Don’t do it, and the OVMC sale is off, Alecto has warned, according to Vice Mayor Chad Thalman. Because of OVHS&E’s shaky financial condition, that could mean loss of about 1,500 jobs.

So you see the corner into which council was painted: Either do something you’d probably never do for anyone else — cover the $1.5 million cost of tearing down a privately owned building — or lose 1,500 jobs and OVMC’s additional impact on the economy.

There’s more to the deal. It doesn’t appear Wheeling taxpayers are going to pay the $3 million total pricetag. That’s because once OVMC is sold to Alecto, its formerly non-profit status changes to that of a profit-making health care facility.

That means the city can create a tax increment financing district around the hospital, and sell $5 million in bonds to be paid off with property tax revenue Alecto will pay in the future. In addition to providing the $3 million Alecto wants spent, that gives the city $2 million for other economic development projects.
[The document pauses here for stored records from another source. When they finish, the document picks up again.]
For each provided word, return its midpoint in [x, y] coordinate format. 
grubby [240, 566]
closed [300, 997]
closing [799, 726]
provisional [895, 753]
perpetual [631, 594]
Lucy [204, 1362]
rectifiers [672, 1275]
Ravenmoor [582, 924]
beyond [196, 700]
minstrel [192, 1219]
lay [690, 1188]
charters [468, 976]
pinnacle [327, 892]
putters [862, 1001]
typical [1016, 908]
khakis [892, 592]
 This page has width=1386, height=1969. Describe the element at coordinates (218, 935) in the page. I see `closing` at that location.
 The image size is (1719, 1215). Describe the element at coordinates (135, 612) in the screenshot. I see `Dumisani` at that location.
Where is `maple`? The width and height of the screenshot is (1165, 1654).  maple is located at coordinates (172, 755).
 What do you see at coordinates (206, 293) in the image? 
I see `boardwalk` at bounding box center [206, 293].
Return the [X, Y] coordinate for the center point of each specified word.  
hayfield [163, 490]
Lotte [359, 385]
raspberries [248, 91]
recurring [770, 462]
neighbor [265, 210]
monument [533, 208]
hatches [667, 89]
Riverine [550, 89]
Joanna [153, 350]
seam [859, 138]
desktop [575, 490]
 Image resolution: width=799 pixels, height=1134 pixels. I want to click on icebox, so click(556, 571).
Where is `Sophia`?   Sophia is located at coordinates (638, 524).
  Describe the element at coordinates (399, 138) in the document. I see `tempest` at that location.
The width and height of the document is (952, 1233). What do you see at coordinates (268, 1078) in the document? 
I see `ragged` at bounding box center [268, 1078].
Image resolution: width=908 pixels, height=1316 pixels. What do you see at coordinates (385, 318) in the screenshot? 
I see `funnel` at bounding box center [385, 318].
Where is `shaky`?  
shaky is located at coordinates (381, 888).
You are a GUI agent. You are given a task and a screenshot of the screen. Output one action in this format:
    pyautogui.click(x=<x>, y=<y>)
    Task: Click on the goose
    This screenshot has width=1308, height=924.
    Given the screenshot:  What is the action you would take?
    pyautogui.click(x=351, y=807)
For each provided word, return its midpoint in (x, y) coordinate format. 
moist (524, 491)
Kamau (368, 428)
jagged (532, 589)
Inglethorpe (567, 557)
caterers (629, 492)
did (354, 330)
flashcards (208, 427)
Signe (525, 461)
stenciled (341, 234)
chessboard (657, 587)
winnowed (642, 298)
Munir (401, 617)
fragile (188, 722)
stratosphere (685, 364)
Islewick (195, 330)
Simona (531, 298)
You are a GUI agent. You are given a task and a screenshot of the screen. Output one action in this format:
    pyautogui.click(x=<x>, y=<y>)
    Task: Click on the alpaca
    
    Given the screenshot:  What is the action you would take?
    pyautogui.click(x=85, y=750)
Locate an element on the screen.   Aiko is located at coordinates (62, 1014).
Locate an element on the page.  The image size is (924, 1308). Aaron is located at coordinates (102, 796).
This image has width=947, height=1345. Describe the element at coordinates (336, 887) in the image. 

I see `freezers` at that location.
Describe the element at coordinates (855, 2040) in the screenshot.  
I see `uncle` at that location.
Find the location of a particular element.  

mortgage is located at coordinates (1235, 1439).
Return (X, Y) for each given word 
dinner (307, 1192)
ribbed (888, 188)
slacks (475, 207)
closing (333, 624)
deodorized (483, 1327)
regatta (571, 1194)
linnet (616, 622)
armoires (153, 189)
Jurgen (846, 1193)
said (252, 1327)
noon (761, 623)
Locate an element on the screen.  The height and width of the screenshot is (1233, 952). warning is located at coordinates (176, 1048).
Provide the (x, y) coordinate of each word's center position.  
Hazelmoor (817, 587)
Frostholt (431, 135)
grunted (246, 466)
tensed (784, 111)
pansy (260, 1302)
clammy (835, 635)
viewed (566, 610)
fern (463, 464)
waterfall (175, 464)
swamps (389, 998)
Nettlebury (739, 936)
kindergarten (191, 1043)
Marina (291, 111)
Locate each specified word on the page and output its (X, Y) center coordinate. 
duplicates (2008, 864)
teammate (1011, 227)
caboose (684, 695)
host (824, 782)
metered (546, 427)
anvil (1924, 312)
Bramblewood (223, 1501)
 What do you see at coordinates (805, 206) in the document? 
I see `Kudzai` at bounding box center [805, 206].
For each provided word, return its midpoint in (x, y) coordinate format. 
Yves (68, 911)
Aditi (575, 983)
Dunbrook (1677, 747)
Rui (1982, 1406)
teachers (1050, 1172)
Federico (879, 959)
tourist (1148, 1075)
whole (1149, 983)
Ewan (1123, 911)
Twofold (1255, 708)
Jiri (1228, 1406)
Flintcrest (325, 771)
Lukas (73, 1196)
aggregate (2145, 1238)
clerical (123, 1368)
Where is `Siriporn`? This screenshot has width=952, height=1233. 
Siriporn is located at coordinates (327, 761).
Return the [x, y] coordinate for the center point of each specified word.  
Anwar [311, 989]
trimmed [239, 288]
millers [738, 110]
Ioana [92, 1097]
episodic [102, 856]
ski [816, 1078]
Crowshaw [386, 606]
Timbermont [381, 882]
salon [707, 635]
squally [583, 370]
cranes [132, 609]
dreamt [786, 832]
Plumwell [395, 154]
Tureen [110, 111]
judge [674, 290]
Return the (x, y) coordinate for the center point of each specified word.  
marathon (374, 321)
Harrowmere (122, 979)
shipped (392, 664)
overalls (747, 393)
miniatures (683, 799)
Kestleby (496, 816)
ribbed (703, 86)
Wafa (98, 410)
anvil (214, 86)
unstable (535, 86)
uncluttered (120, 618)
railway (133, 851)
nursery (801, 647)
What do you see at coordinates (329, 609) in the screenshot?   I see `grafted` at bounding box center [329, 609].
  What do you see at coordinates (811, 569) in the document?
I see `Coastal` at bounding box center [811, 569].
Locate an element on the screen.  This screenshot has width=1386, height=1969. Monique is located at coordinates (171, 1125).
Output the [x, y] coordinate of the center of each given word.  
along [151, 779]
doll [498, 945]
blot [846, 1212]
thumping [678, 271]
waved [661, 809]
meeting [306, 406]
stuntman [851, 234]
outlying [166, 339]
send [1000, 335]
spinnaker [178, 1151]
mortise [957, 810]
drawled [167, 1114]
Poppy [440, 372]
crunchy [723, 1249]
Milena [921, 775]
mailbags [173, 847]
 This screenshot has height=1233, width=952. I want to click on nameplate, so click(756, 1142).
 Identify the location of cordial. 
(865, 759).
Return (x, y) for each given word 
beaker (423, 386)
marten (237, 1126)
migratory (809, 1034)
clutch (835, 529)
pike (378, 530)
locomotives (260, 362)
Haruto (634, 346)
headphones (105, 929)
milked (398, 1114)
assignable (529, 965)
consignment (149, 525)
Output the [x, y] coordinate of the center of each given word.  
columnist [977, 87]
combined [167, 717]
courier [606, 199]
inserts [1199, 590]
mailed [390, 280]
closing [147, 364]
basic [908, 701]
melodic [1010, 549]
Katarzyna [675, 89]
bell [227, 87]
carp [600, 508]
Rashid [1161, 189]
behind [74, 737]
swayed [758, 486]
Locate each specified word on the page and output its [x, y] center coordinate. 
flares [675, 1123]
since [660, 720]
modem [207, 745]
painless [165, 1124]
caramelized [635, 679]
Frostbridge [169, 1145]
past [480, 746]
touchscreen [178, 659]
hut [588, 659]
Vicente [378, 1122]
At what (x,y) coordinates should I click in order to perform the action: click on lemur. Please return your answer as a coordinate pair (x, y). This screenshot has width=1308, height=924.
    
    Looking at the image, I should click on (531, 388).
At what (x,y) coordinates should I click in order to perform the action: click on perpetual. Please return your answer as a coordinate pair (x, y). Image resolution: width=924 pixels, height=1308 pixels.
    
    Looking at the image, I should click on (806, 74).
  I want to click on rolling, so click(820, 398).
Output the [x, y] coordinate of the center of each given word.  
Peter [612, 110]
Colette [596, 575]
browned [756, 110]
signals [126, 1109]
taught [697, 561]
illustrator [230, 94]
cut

Plus, Alecto will be paying business and occupation taxes to the city. OVMC, as a non-profit, didn’t do that.

It appears the deal is a money maker for the city. That has to make it easier to swallow.

Now, let me make something perfectly clear: I have no idea how city council members really feel about the deal. All six who voted for it (Mayor Glenn Elliott was out of town) may have no reservations, for all I know.

But I do know they are sensitive to public opinion — and some of it isn’t good.

First, there’s spending $1.5 million to tear down the old nurses’ residence. If you’re a business owner told to demolish a dilapidated building, don’t bother asking the city to pay the tab. You probably don’t have 1,500 jobs with which to bargain.

Second, there’s the last-minute, secretive nature of the Alecto proposal. It must be especially grating to some still-relatively new council members who promised transparency during the election campaigns.

Third, there’s Wheeling Hospital. An official from that institution noted this week that Wheeling Hospital would have paid more than Alecto for OVHS&E and wouldn’t have demanded the $3 million handout.

My understanding is that OVHS&E officials rejected a sale to the other hospital because they feared federal antitrust watchdogs would never approve it.

In other words, in part courtesy of the federal government, OVHS&E officials felt they had few options other than Alecto. And that allowed Alecto to hold Wheeling City Council over a barrel.

Does it all have an unpleasant odor about it? Absolutely (remember, this is my opinion). But did council members have any choice? Not really.